Dopo essere stato a teatro un gruppo dell’alta borghesia si riunisce per cenare e passare la serata insieme, intanto la servitù si affretta inspiegabilmente ad abbandonare la casa.
Le ore passano, si fa tardi, ma nessuno riesce più a varcare la soglia del salone in cui si trovano per andarsene. Una forza misteriosa li bloccherà per giorni.
Ecco l’apocalisse di Buñuel, il suo angelo sterminatore cade sulla borghesia e i prigionieri del salotto pian piano sono costretti a togliersi i vestiti, gettare la maschera e svelarsi per quello che sono. Bruciano gli oggetti che li caratterizzano, la mobilia d’antiquariato, i quadri, ma ad essere intaccato non è solo il lato materiale, anche il presunto nobile spirito sfuma in fretta.
Le convenzioni sociali che contraddistinguono il ceto borghese si sfaldano fino a riportarlo al livello delle bestie; ma allora tutta quell’aura era solo apparenza frivola, un qualcosa che può addirittura essere smascherato dentro un’unica grande stanza.

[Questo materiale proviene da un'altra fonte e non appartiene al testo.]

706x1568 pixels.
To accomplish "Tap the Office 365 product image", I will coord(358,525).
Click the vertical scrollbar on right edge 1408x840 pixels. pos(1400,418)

Nella bizzarra situazione un oggetto riveste un’importanza centrale: l’armadio diviso in tre ante che raffigurano immagini sacre. Nella loro permanenza forzata ogni scompartimento avrà un utilizzo dissacrante rispetto a quello per cui era stato concepito.
Nel frattempo qualcosa accade anche fuori dalla villa dove le autorità vorrebbero entrare ma non ci riescono. Nonostante il loro atteggiamento e la presunzione di essere i detentori del potere, non riescono a far nulla perché è la borghesia a dettare legge; non gli rimane che aspettare.
A sbloccare la situazione è la valchiria, la vergine, che con fatti e parole ricrea la fiducia necessaria per varcare la soglia. La borghesia può ricomporsi, torna alla condizione iniziale e finalmente la maledizione cessa. Ma non è finita.
Se fossero usciti da quello stato surreale avevano promesso di celebrare una cerimonia. Detto, fatto: nemmeno dalla chiesa riusciranno ad uscire.
Insomma anche la chiesa, a pari della borghesia, diventa un elemento che merita d’essere “epurato”.
Buñuel decostruisce le situazioni e la morale, eliminandone la scorza superficiale e mettendo in dubbio l’ordine precostituito. Tutte le domande che ci si pone guardando il film nei suoi eventi stranianti, sono domande che portano ad interrogarsi sulla condizione reale e su quella costruita di esseri umani.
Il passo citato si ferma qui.